ABOUT THIS EXERCISE:
Only the text of the records, copied exactly, is wanted; no pictures.

SUPPLIED INFORMATION:
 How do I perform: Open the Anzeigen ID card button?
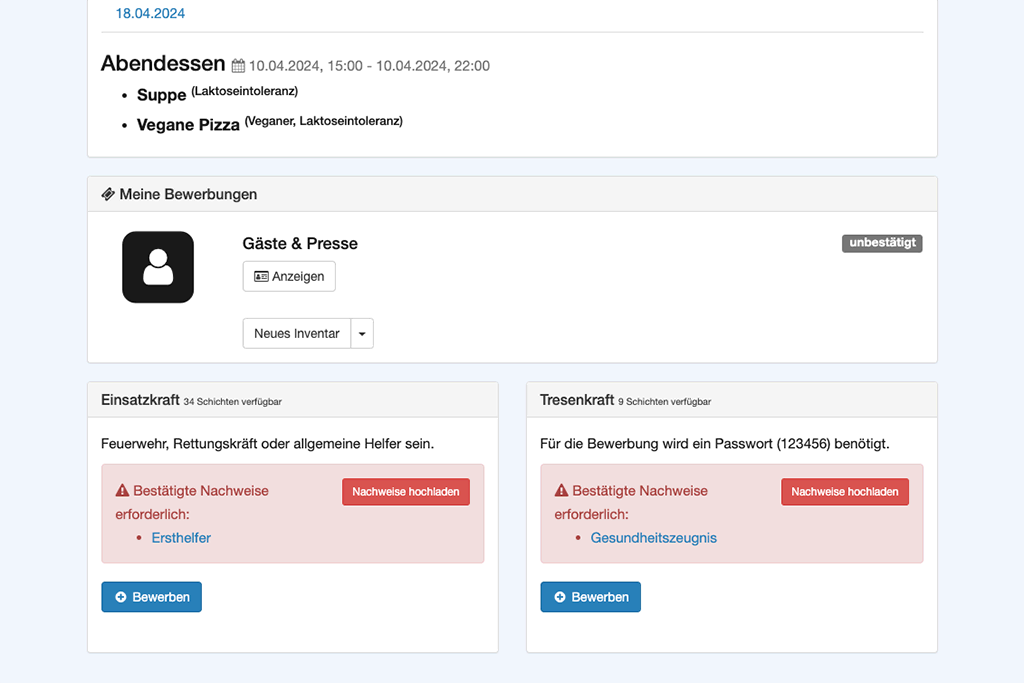289,276
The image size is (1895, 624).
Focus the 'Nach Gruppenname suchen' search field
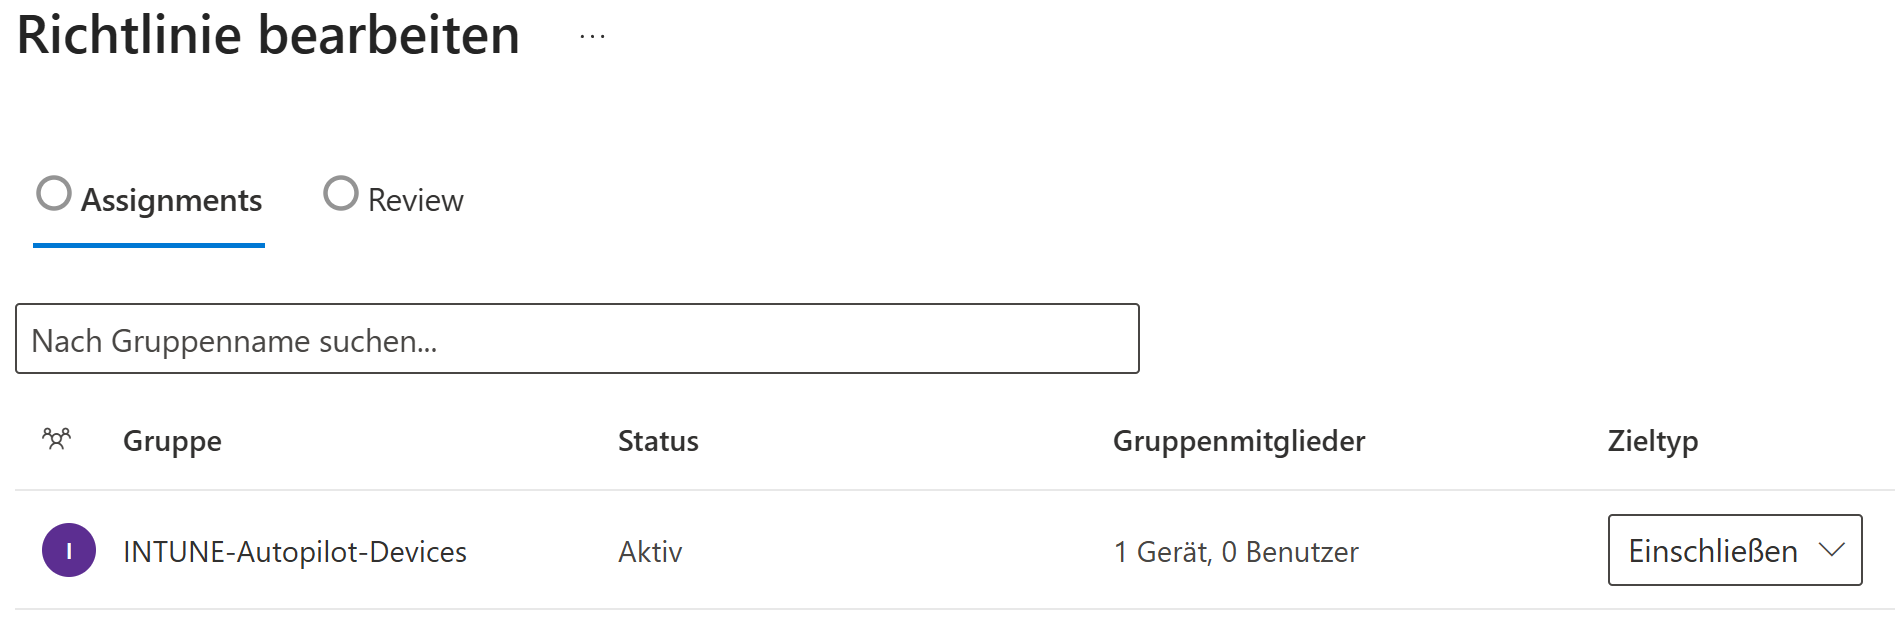577,339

RESULT:
 How do I perform: Open the Anzeigen ID card button?
289,276
The image size is (1895, 624).
Focus the 'Nach Gruppenname suchen' search field
577,339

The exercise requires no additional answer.